The title question does not offer answers from financial analysts or political decision makers, but is rather centered around the key role of chemistry as basis of life and of technology. This talk will take you on a walking tour along carbon nanostructures, from carbon black to synthetic macromolecules and graphenes. The latter have been hailed as wonder materials and, indeed, possess fascinating properties which form the basis of energy technologies (batteries, fuel cells) and electronics (semiconductors for integrated circuits). Even a future quantum computing will sensitively depend upon materials, but this is also true for biomedicine as will be shown for gene therapy and theranostics. Take-home message: with the right materials, black or not, the future will be bright.

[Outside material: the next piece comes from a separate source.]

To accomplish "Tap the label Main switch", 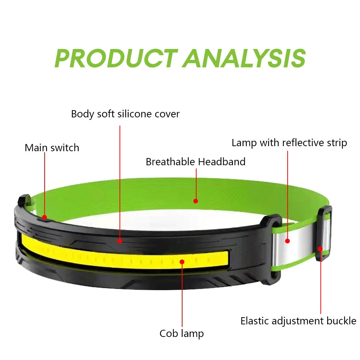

Prof. Dr. Klaus Müllen, Max Planck Institute for Polymer Research
Klaus Müllen was director at the Max Planck Institute for Polymer Research and is continuing research at the universities of Heidelberg and Cologne. His broad research interests range from new polymer-forming reactions, to the chemistry and physics of single molecules as well as graphenes, dendrimers and biosynthetic hybrids. He published about 2000 papers. He received many awards, honorary doctorates and honorary professorships and he is member of national and international academies.
From 2008-2009 he served as president of the German Chemical Society (GDCh). In 2013-2014 he was president of the German Association for the Advancement of Science and Medicine. In 2010 he won an ERC Advanced Grant for his work on nanographenes. He was associate editor of the Journal of the American Chemical Society.